Big business, sustainable technology and empowering the customer

Jacki O’Neill, Stefania Castellani and Antonietta Grasso

Xerox Research Centre Europe

Background

Companies can consider environmental issues across four dimensions: reducing costs and production impact, diminishing risks of lack of compliance to regulations, developing new products that have lower impact and promoting the brand environmental perception [].

In this framework, Xerox made early innovations in sustainable technology with the aim of reducing its production cost, lowering risks and reducing the impact of its products on the environment: most of their machines use reclaimed parts, Xerox machines promoted energy star compliance before regulations were set, new inks have been produced that have lower impact, etc. [] However, it has been only in answer to the new growing awareness of its customers and their concerns about sustainability, that the company has started an initiative to pull together the various scattered initiatives and work on a coordinated program (including production operations and research) toward the production of a concept eco-printer.

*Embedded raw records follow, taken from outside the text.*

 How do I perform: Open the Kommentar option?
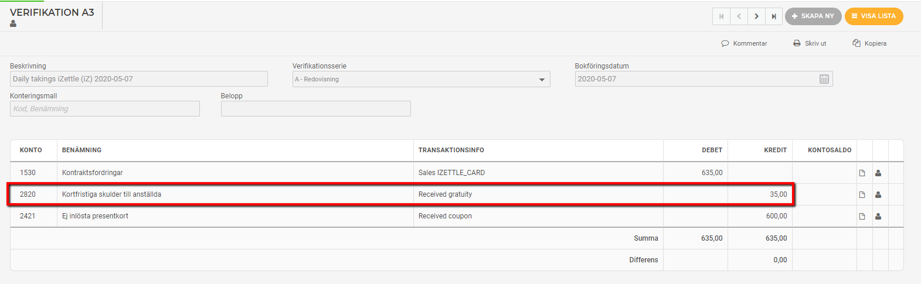[x=744, y=43]
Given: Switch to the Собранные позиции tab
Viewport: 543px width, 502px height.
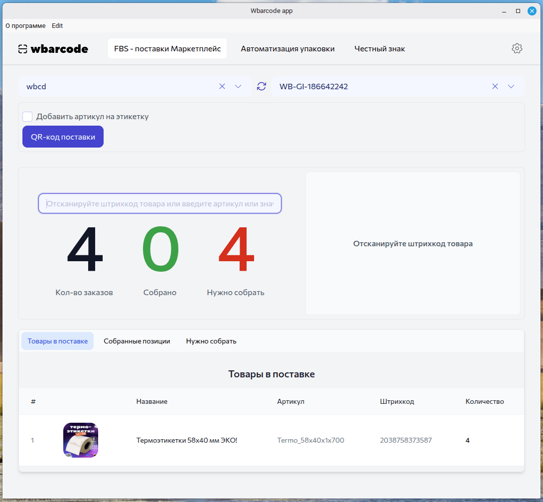Looking at the screenshot, I should pos(136,341).
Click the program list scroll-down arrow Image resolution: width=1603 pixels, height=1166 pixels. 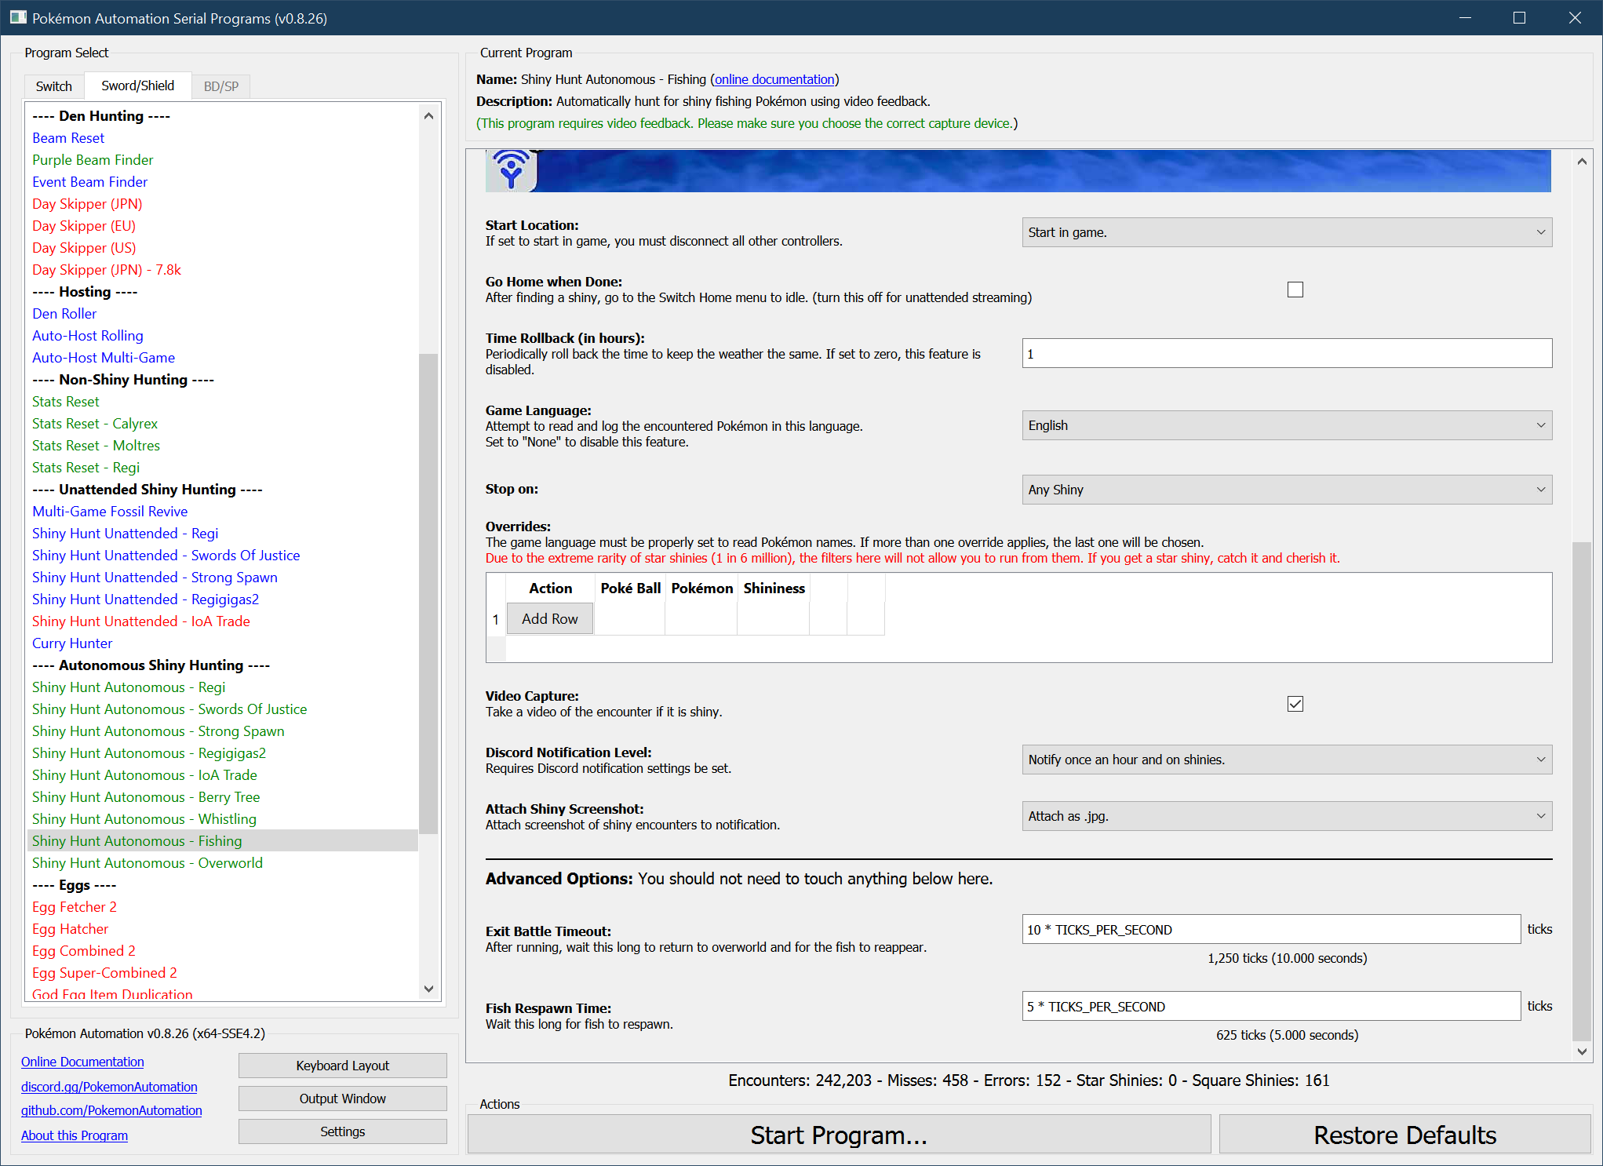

In this initiative research will push its limits on manufacturing, power consumption and materials.

While manufacturing is the most natural ground for Xerox to intervene, in parallel, this activity has triggered some re-thinking of how the service side of the companies offer can embrace and include sustainability considerations. To answer this request some rethinking of research topics is being undertaken in the research centres and we are now examining how each of the current projects could be environmentally relevant.

In this position paper, we re-evaluate one such project – device technical support – in this light. We describe the ways in which the technology developed in this project might contribute to sustainability: primarily through ecological benefits, but also by enabling the customer to repair their own machine, that is to keep their machine up and running without recourse to costly support, waste might be reduced (that is, better to fix and mend than buy a new model). However, for the purposes of this workshop, with it’s emphasis on international development, we note that the very features that enable the enhanced self-support are likely to mean that self-support is not available in the very places which need it most. In doing so, we begin to consider the practical relationship between profit, sustainability and empowerment.

We are well aware that we raise more questions than we provide answers to but we hope that this paper will stand as an interesting starting point.

The device technical support project

The device technical support project arose from the desire to save money when providing support to customers experiencing device (copier, printer) problems. The aim was to reduce the number of service engineer (SE) visits to customers sites, by improving online (and telephone) support services.

In order to identify requirements for technologies to improve remote device technical support we conducted an ethnographic study at a call centre. We observed the troubleshooters interacting with the customers, and analysed the ways in which they help customers to elicit their problems and find solutions [3]. Two key technological outcomes of the project were Pocket Engineer (PE), an online support tool [4] and OTB, a tool on the device itself. PE aims to support users troubleshooting alone, by using some of the features observed when users troubleshoot with an expert – such as support for exploring the problem and expressing technical language which may be unknown to the user. OTB arose from the observation that there was a dislocation between the means for solving the problem (the telephone, the PC) and the problem itself, on the device. Thus it was decided to enable users to access the support knowledgebase from the device itself, with all the limitations of screen size etc. this entails.

Discussion: Sustainability and empowerment in device support?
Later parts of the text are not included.